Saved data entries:
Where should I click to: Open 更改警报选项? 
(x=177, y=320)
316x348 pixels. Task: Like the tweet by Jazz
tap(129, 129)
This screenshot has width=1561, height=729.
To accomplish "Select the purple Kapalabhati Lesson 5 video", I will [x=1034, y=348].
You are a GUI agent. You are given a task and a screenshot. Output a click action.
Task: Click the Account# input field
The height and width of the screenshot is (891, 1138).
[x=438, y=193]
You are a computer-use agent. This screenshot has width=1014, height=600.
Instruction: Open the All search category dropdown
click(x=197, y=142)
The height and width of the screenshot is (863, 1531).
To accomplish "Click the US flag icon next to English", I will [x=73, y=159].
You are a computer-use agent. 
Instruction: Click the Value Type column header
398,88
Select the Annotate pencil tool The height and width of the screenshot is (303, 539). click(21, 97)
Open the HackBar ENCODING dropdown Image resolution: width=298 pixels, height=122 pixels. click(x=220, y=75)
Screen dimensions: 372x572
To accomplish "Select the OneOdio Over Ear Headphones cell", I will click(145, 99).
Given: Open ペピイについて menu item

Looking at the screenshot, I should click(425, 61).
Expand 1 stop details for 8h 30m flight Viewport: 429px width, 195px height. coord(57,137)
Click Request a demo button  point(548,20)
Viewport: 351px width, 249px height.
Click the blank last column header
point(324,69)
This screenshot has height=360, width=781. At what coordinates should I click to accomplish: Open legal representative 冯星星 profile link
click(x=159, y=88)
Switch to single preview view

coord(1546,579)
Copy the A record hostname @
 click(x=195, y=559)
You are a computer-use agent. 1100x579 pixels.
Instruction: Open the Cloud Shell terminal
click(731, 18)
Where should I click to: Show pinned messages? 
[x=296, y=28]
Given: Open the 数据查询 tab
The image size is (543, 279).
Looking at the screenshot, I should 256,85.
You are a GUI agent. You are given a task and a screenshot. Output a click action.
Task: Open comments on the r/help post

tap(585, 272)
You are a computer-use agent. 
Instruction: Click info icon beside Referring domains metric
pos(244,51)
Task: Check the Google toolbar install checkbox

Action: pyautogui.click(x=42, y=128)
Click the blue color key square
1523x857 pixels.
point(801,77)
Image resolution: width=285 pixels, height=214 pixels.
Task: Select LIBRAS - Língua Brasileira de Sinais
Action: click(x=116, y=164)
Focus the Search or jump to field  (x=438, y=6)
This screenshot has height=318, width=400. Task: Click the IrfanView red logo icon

### PROBLEM STATEMENT
Reproduce everything from the line containing "Task: Check the" down to the end of the listing, without changing a character.

### SOLUTION FOR THIS TASK
Task: Check the Google toolbar install checkbox

Action: pyautogui.click(x=42, y=128)
Click the blue color key square
1523x857 pixels.
point(801,77)
Image resolution: width=285 pixels, height=214 pixels.
Task: Select LIBRAS - Língua Brasileira de Sinais
Action: click(x=116, y=164)
Focus the Search or jump to field  (x=438, y=6)
This screenshot has height=318, width=400. Task: Click the IrfanView red logo icon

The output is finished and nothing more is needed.